Speaking of grocery stores (you like my transitions?) I've had a couple cashiers be very helpful and utilize sign language and whatnot. Not that I need it anymore... But my crazy mad Russian skills will have to wait for another day. Prepare to be impressed.

I'm not sayin'; I'm just sayin'.

Sunday, January 27, 2013

Foot in the door? No thank you.


Less than 24 hours in Russia and I had already had my first near-death experience. Fantastic. I went out with a couple colleagues of mine to get some things set up for work. One had just been telling me how easy the metro is to use. The train pulled up, and people piled out. It was a particularly full train so it took a while to clear out. The three of us then attempted to squeeze in, but I was first. I turned around and realized there wasn’t time for the other two to get in behind me. Being used to the German metro, I simply reached out to stop the door from closing. Newsflash: This is Russia, not Germany. The door didn’t stop so I started to reverse off the train, but it closed on my hips. The girl I was with pulled me off BUT not fast enough, and my foot got stuck in the door. So there I was, sitting on the cement of the metro station with one appendage still on the train. Anyway, let me say: those things go fast. And the tunnels are narrow. (But don’t worry, Mom!) I tried pulling my foot free and the girl grabbed me by the arms and started pulling, although it didn’t seem to be doing any good. I’m not going to lie, some interesting thoughts flashed through my mind. One being, “Aw, man! What if I have to lose my boot? I just got here.” Fortunately, the man with us noticed a head a little closer to the ground than usual and ran over from the other train door. He took a firm grasp of my ankle and I (and my boot as well) came out virtually unscathed.

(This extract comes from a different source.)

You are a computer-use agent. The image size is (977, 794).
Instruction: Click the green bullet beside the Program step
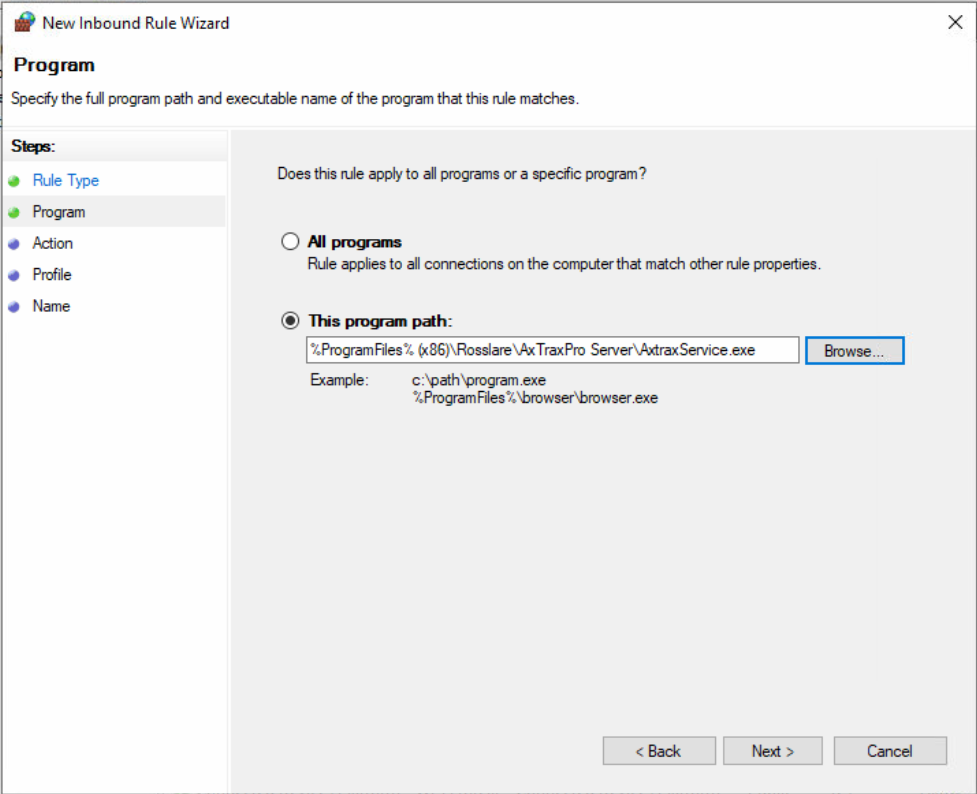coord(14,213)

Oh yeah, then the doors opened for a second and re-closed. Thanks a lot. 

Now, you may be asking “Didn’t anyone try to pull the doors open or push your foot from the inside?” No. No, they did not. I thought they looked irritated, but they were not exactly my biggest concern. My co-worker said they looked shocked/terrified. What? It’s not like you’ve never seen a girl almost dragged by a train before. Sheesh. Needless to say, I now have a strict policy against getting on the train first or last when traveling with a group.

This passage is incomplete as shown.